Isabeau was fascinated by their archaic clothes, their strange incomprehensible speech, and their unexpected lack of magic. She was most surprised to see them lighting fires with tinder and flint, and not with their minds, and illuminating their way with smoky torches and a few simple glass lanterns, instead of conjuring witch’s light as she would have done.
She had always been taught that the First Coven were sorcerers of incredible strength and power, but apart from Ahearn Horse-Laird’s obvious ability to calm terrified horses with a touch and a whisper, she could see no overt sign of their magical ability. She recognised Brann the Raven for his dark hair and mesmeric eyes, and even in the shape of an eagle felt a little thrill as she recognised the red hair and beard of her own ancestor, Faodhagan the Red. He was working side by side with his twin sister Sorcha to unload boxes of tools and weapons, and she was pleased when he turned and calmed the hunger of the flames with a broa
d gesture of his hand. She would have expected he and Sorcha together to have been able to quell the fire altogether, however, and thought to herself that perhaps, over time, the magical talents of humans had sharpened and focused, an interesting theory she would like to discuss with Gwilym and the other sorcerers some time.
At last it was too dark for even her keen eagle eyes to see, and she knew she had been too long out of her own shape.
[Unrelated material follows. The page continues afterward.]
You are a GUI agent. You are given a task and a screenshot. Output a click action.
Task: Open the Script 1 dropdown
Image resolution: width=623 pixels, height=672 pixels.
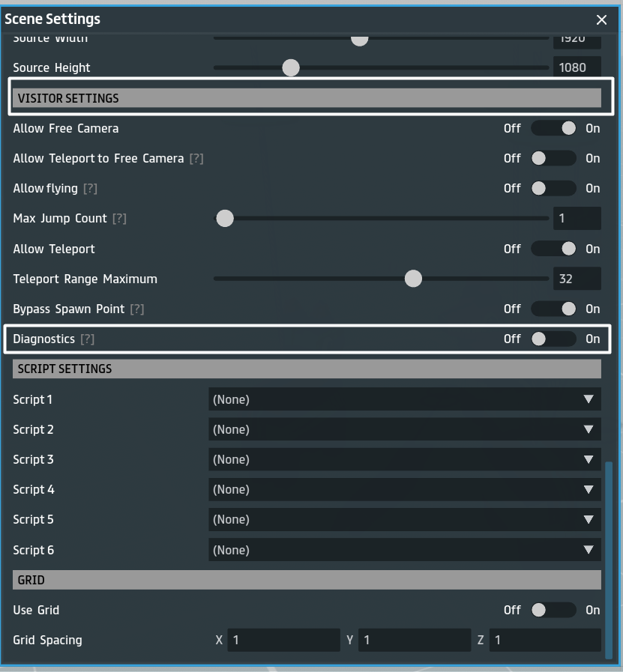404,400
She turned and flew back towards the green hill with its crown of standing stones, finding it in the darkness by the bright eye of the fire Dide had lit by the pool. She landed lightly and let herself fall back into her own shape, feeling the usual bone-deep weariness fall upon her.
With the weariness came Brann’s compulsion, crueller and sharper than ever. She was able to wonder if it was so intense because Brann was here now, in this world, and glanced out to the other small red eyes she could see in the distance, the bonfires by which the new arrivals huddled, frightened and homesick. Would he be able to sense something out there, some link between them, some inkling that out in the darkness was a woman whose soul was riven with longing to raise him from the dead? It was said Brann had the power of prophecy, and that he had foreseen he would live again in a vision. Could it be her presence here, burning with desire and madness, that gave him the presentiment? If she had not come to this time, chasing a stolen rìgh, would he perhaps never have conceived the idea of living twice? If so, he might not have spent his life studying the secrets of life and death, and he would not have written the spell in the Book of Shadows. Then she would not have read it, nor Johanna either, and none of the last few terrible days would have happened. She would not be here now, staring out towards Brann in the darkness. It made her brain reel, thinking of it. Meghan had always said events cast a shadow before them. Who had cast this shadow, Brann or herself?
Naked, weeping, Isabeau crept into the circle of stones and found the long shape of Dide, sleeping wrapped in his blanket. She crouched beside him and shook him gently until he at last awoke with a cry of surprise.